Filha
Filha
A menina chegou em casa esbaforida. Trabalhando de atendente de telemarketing e cursando o primeiro ano de enfermagem, não tinha tempo pra nada. Sua mãe estava terminando de fritar batatas enquanto o relógio da cozinha acusava 13 horas e seu pai, sentado, lia o Caderno de Esportes.
- As pessoas estão loucas – disse a menina, ocupando seu lugar a mesa – vocês não sabem o que o cobrador do ônibus aprontou hoje cedo...
Candidamente o pai olha para ela, dobrando o jornal.
- Filha – diz ele, pegando uma faca e levando-a à têmpora esquerda – está na hora de te contar uma coisa.

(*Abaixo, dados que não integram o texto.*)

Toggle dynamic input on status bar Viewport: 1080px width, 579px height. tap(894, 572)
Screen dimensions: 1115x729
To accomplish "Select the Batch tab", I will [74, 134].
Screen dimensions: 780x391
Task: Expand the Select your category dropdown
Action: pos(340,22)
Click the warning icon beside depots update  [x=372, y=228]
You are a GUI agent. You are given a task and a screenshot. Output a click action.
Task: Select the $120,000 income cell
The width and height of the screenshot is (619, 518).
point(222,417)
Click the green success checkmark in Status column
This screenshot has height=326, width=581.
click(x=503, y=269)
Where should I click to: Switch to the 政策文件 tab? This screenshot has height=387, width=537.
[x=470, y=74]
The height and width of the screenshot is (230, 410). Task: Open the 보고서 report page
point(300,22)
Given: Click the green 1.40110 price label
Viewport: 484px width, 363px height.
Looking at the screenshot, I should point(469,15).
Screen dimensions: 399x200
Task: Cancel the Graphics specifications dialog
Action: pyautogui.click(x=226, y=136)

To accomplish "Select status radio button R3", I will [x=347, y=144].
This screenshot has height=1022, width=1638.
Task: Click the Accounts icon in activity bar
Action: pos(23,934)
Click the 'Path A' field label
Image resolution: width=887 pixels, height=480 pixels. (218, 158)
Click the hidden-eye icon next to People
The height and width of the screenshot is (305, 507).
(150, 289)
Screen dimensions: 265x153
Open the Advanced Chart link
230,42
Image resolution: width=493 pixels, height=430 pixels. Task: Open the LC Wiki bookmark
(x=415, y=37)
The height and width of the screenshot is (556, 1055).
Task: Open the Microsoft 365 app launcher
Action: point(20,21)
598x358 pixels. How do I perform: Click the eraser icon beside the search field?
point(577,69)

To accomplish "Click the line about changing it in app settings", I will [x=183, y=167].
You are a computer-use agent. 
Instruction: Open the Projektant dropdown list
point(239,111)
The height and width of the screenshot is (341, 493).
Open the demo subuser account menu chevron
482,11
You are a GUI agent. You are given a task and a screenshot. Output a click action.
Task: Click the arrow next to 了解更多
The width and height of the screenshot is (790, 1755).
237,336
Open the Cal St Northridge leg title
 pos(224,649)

- Adamastor, não!- exclama a mãe, colocando a travessa de feijão na mesa – nós combinamos! Só quando ela completar 19 anos.
- Combinaram o que? – indaga a menina.
- Daqui uma semana...que importância tem? – retrucou o pai, que passara a faca para a têmpora direita, repetindo o gesto de desparafusar, e em questão de segundos colocou a própria cabeça sobre a mesa.
- Gente, o que é isso!? O que está acontecendo!! – gritou a menina.
Margarida, a mãe, prestes a tomar um copo de laranjada, interrompeu a ação, pegou a faca e bufou com desconforto:
- Adamastor, você é um precipitado mesmo. Nós combinamos outra coisa – dizia ela, levando a faca às têmporas - Credo, meu! Anos de terapia e não resolveu nada.
Margarida escolheu cuidadosamente um local para colocar sua cabeça. Perto da travessa de salada.
A menina gritava, chorava, soluçava, suas mãos se contorciam, era um grito pior que o outro, dizia estar vendo coisas.
- Ora, você está acostumada – proferiu a cabeça do pai – nessas festas que você vai...
- Isso mesmo – completou a cabeça da mãe – raves, e servem cada porcaria...
A menina não ouvia. Seu desespero era tamanho que jogou tudo no chão, celular, ipod, bolsa, livros... Saiu desabalada pela rua, chamando pela vizinhança.
- Você é um precipitado, Adamastor – disse a cabeça da mãe, cujas mãos tateavam pela mesa.
- Margarida! – trovejou a cabeça do pai – daqui uma semana ela faz 19 anos. Foi melhor assim. Afinal, ninguém avisa quando essas coisas vão acontecer...
- Sei...- resmungou ela – você viu a faca?